We live in very interesting times for technological innovation. As the speed at which technology is accelerating to help individuals and businesses realize efficiency gains and move faster, bleeding edge technologies are rapidly making their way into the mainstream. Really, they are becoming a part of everyday life. This is very evident in the field service management space. Today’s field service organizations seek to digitally transform their operations through such things as cloud-based SaaS technology. They also seek to continually improve the operational efficiency of their field workforce and do more with less. One such area we’ve seen increasing conversations is how augmented reality (AR) will change field service operations and the positive impact it will have.
In an AR world, imagine your field worker is at a job site where they are inspecting a part that has failed. Upon further inspection, they realize they are unsure of the protocol to fix it. Now, the field worker could take a picture and email it to the manufacturer/engineer in order to have them review the information and provide a resolution. Or, enter augmented reality.
How you ask? Let me paint you a picture. Through augmented reality, everything from training/repair manuals to sensor information, is overlaid in the technician’s field of vision via AR glasses. Step-by-step, the technician is walked-through the repair process. Going even one step further, the technician could look inside the asset and layer temperature, sensor and pressure information on top of the simulated asset. This allows the tech to visually inspect the asset without interacting on the main assembly and determine what is occurring.
Gone are the 30-plus page, heavy paper manuals. Eliminated are the distractions from moving back and forth between the pages of a manual and the physical equipment. The result is efficiency gains that translate to cost savings and happier customers.
Through augmented reality, repeat visits—one of the most commonly tracked field service performance metrics and where incremental improvements have a significant impact on operating costs—may become a thing of the past.
Let’s take another example where augmented reality will change field service operations. Have you ever made a cross-country move? Then you are familiar with the mounds of paperwork and questions related to the number of boxes and the square footage/number of rooms of your dwelling. Augmented reality could easily be applied across the entire process, from determining room size dimensions and documenting items to ensuring the appropriate sized freight transportation is ordered. If a field service management platform is in place, the mounds of paperwork would be eliminated.

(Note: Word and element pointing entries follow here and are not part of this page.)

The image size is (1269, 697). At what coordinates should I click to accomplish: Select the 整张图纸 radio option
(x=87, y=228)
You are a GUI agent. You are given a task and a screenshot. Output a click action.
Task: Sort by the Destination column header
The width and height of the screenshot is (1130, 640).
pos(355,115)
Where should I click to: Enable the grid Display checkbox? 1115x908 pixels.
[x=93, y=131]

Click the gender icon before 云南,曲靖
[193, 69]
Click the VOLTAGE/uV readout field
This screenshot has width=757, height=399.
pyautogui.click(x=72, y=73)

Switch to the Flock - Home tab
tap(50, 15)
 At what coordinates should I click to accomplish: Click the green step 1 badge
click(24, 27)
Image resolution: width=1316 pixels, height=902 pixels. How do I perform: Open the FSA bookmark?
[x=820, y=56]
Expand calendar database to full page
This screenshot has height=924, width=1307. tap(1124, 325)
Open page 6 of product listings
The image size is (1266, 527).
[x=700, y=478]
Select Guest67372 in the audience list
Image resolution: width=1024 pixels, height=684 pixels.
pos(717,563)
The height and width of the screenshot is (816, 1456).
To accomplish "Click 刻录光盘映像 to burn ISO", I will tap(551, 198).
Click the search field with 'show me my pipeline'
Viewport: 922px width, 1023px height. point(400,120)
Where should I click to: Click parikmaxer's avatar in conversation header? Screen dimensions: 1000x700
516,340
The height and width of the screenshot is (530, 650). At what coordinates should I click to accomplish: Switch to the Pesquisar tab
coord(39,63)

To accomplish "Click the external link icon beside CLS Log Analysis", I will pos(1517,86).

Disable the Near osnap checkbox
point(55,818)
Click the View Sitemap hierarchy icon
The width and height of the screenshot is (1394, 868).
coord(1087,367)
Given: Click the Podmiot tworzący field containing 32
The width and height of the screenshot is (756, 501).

A last example where augmented reality will play a huge role is in the ever-growing industry of property management and building maintenance. For a field service organization that operates in this market, property managers or maintenance staff can overlay detailed asset information about the space to provide better service. For instance, room planning could allow you to place furniture in the space to see how it fits or maintenance staff could see inside the walls for electrical and plumbing issue resolution. Of course, there are additional routine and complex processes where augmented reality could be applied, including general contracting work, excavation, inspections, and roof repair.
While the timeline for adoption of such technology varies by industry, business size and market, it is an inevitability. The possibilities of augmented reality are not limited to field service organizations that conduct inspections or moving services, organizations that provide a field service of any kind can leverage such technology to level-up their service operations.
We can’t wait to see this future come to pass and be an even greater part of the digital transformation of field service management.